Accompanied by a worried glance and furrowed eyebrows, that same question was consistently asked of me over the course of my seven-hour school day. I felt like a broken record repeating over and over that “I was fine,” but in truth, I really wasn’t.

On a typical day for me, my brain is always racing with the upcoming tests for various classes or a number of after-school commitments, barely waiting for my body to fully catch up with it all. Usually that is perfect for me; it keeps me motivated to keep achieving, but it also stabilizes me to prevent me from stressing out. On most days, I’m like a well-oiled machine, where everything works perfectly and automatically clicks into place. This day was different. My usually happy disposition was gone and replaced by an anxious and dazed version of myself.

Stumbling out of bed at 6:36 a.m., I slowly went through the motions of my normal morning routine. By the time I finally looked up from my foggy stupor, it was way past time to leave for school, and my carefully planned schedule was wrecked before it even started. Scrambling for my belongings and some level of competence, I ran out the door, and upon arrival at school, I snagged a parking spot in the last row from the school. Hefting my school and cross country bags, I hustled across the parking lot and up the stairs to get to my first hour class.

From then on, my school day consisted of spaciness and missing out on entire conversations. It was like my well-oiled machine suddenly ran out of gas, and I had to push it up a steep hill. In the halls, pushing myself to make it through the day was nearly impossible, and I felt on the verge of a nervous breakdown.

Because I had been so focused about maintaining control over my hectic schedule, I could barely see what was really going on. My life was missing a couple extra hours of sleep, and I was tangled in a knot made up of stresses and responsibilities. I had left no time to rest or recharge over the course of the long four-day weekend, which was bustling with activity.

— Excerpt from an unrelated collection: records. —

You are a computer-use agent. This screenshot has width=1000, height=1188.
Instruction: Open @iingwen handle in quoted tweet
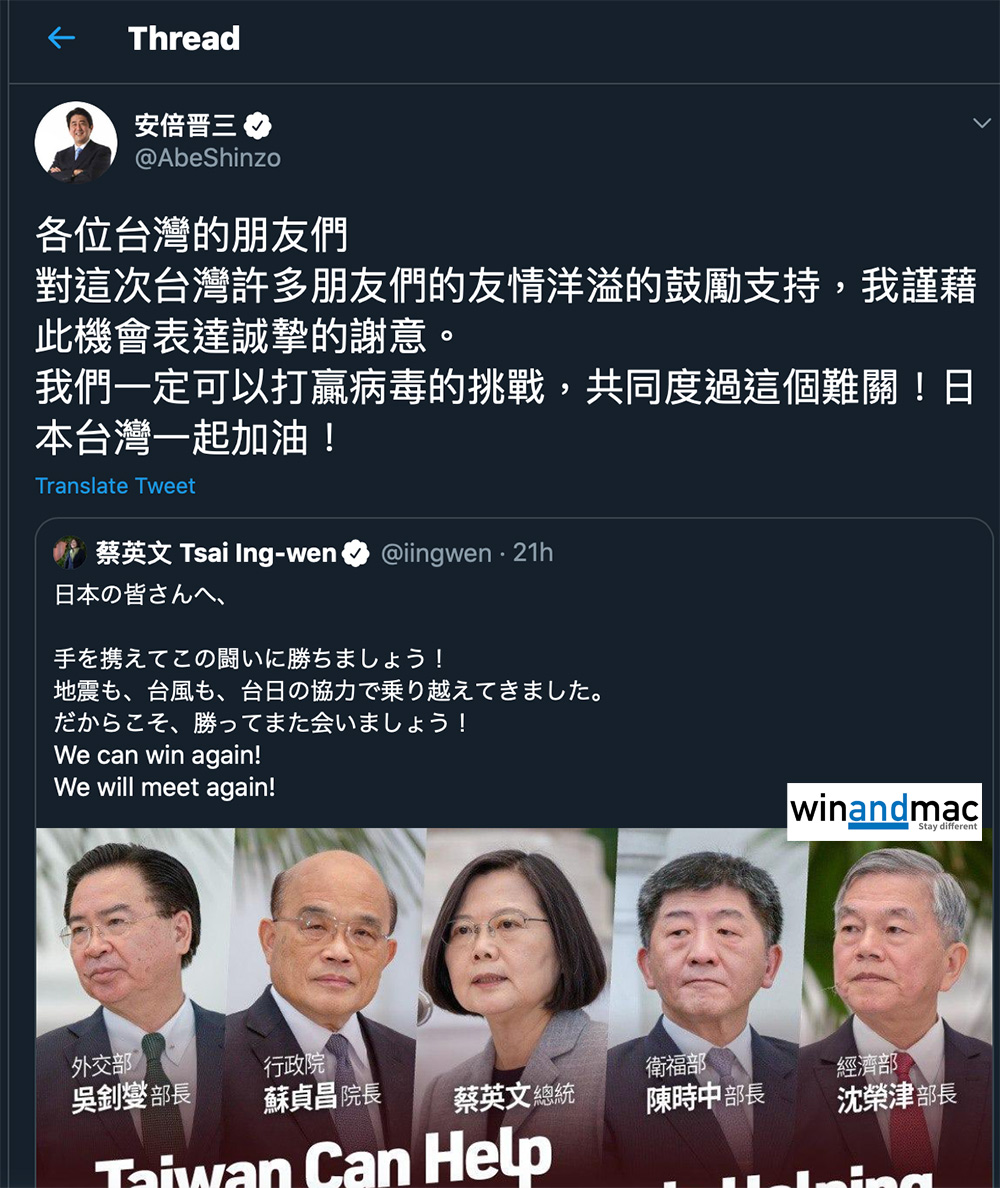[x=436, y=553]
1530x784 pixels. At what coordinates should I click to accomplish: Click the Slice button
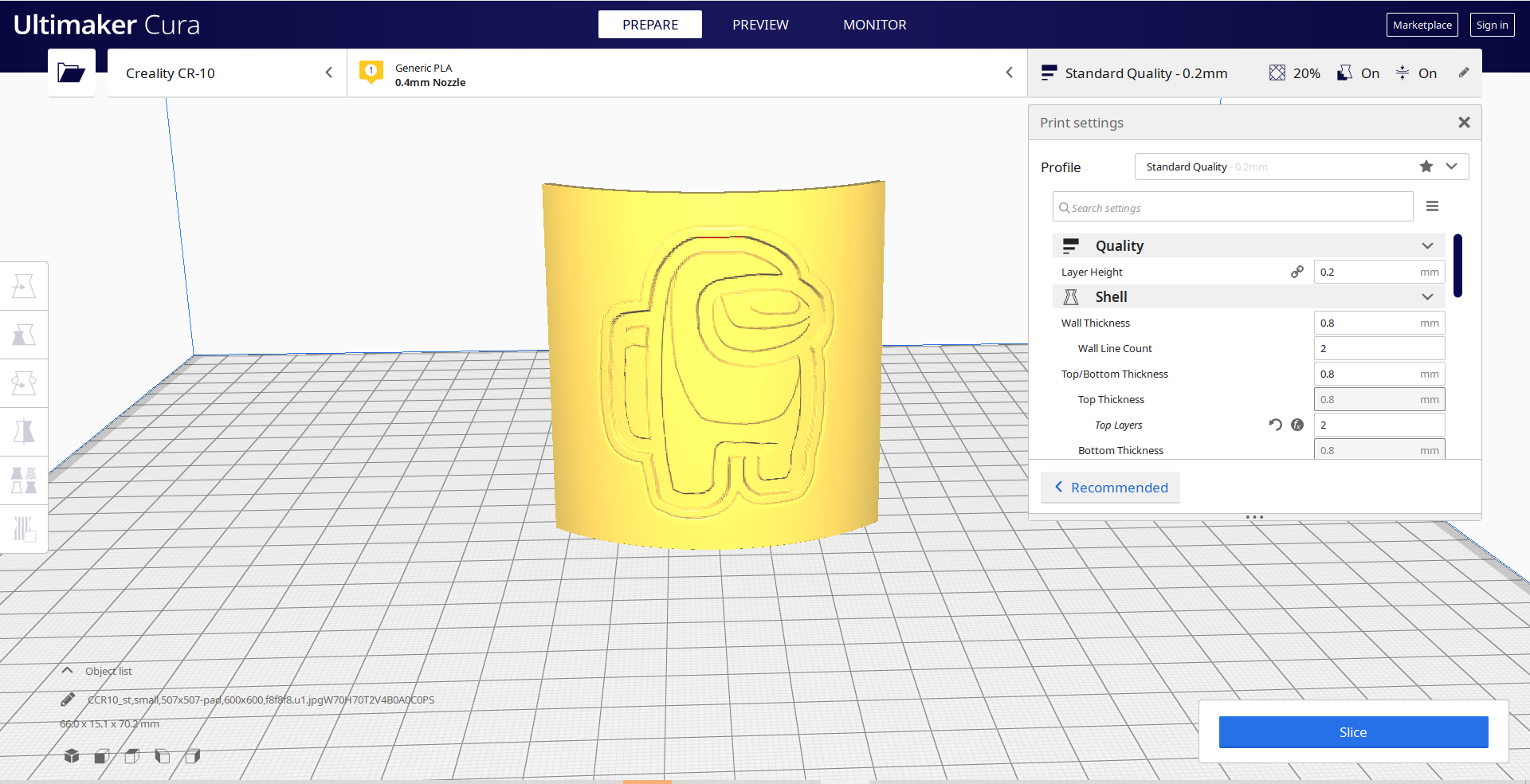coord(1352,732)
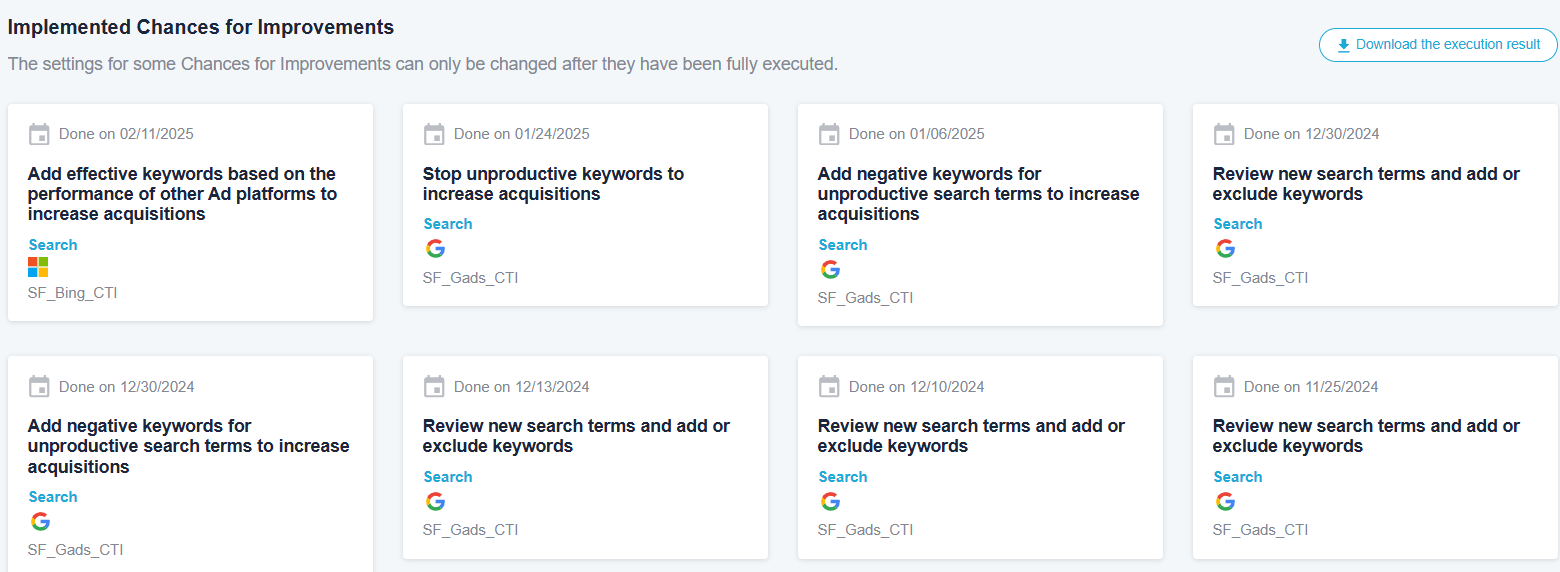
Task: Click the calendar icon beside Done on 12/13/2024
Action: [434, 387]
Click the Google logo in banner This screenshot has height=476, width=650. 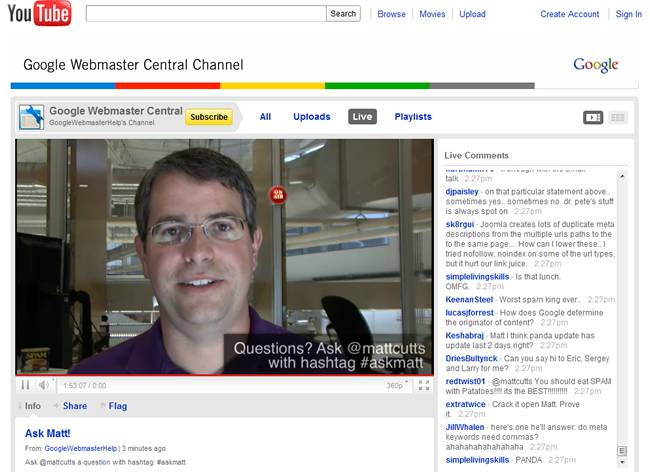pos(595,65)
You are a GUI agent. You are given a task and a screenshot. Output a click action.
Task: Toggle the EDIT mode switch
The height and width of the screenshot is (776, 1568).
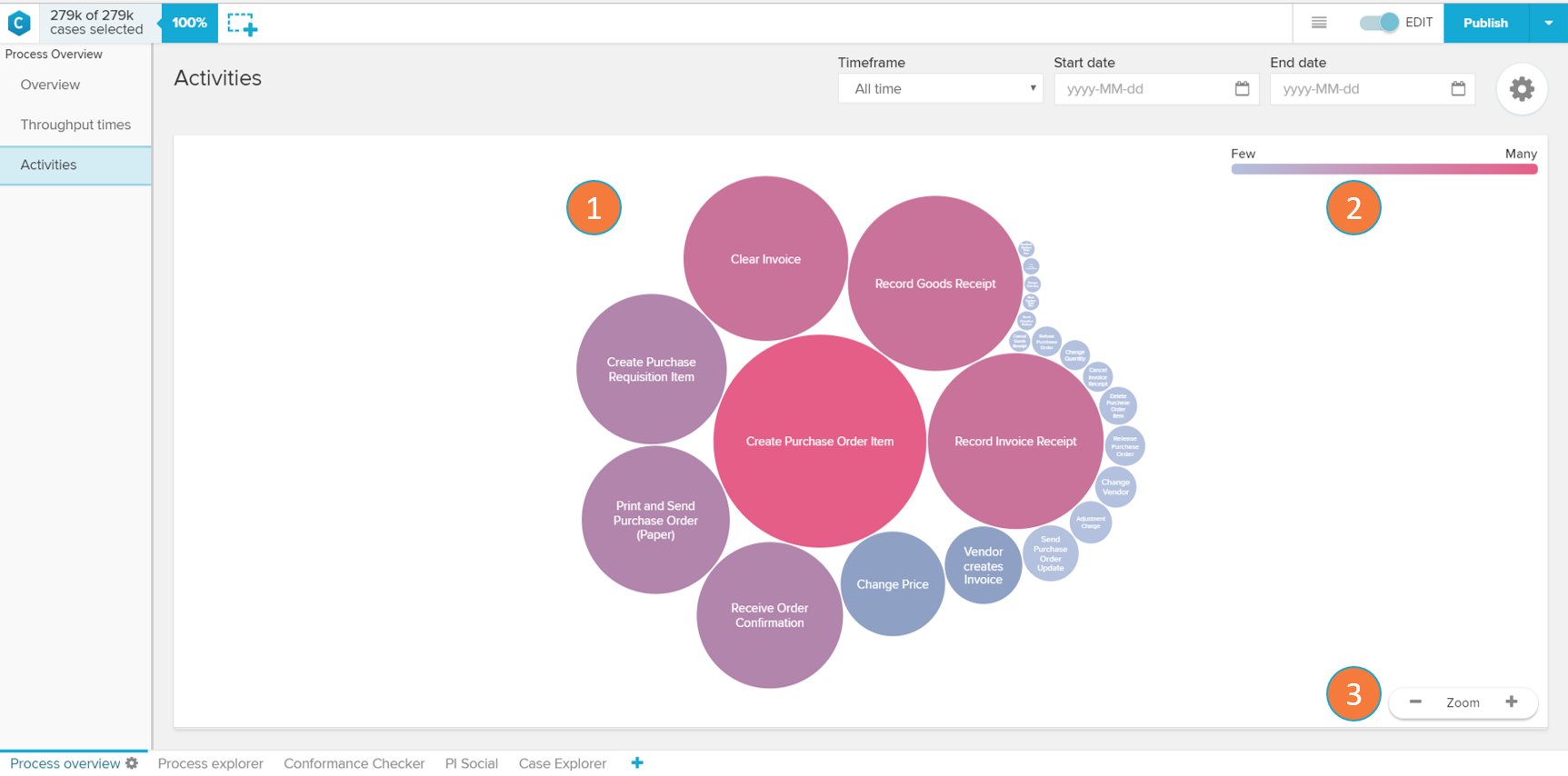(x=1379, y=23)
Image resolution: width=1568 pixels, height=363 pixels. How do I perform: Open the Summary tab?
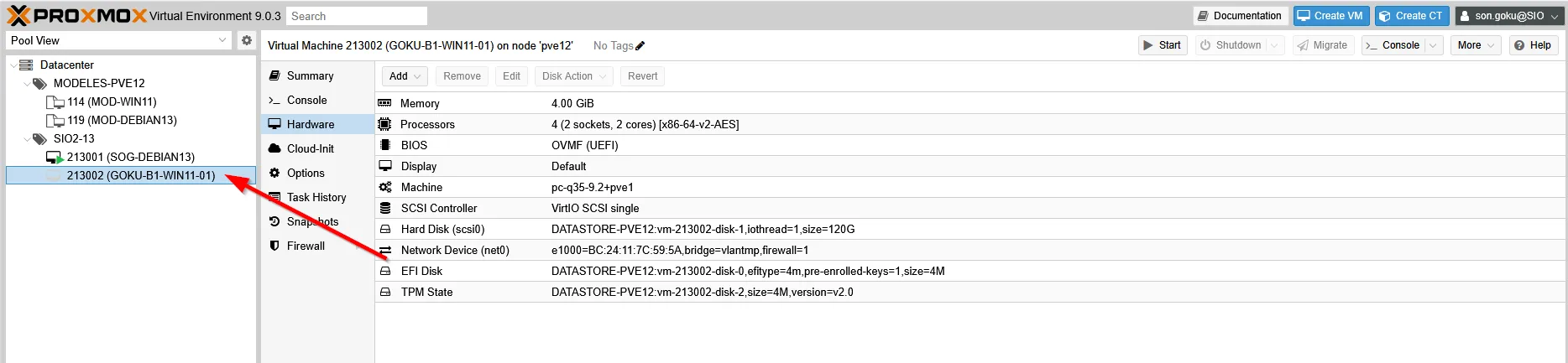click(310, 75)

I only became myself again when I stopped trying to play catch-up and turned my attention toward maintaining my health. After attempting to fix everything and failing, I stopped and took a moment to relax. I went to Meijer for some chocolate milk. I talked to my family. When I finally felt calm and able to breathe, the knot of stresses easily unraveled, and things fell into place again. Without that necessary sleep, organization, and break, my well-oiled machine broke down, and I was left to pick up the pieces.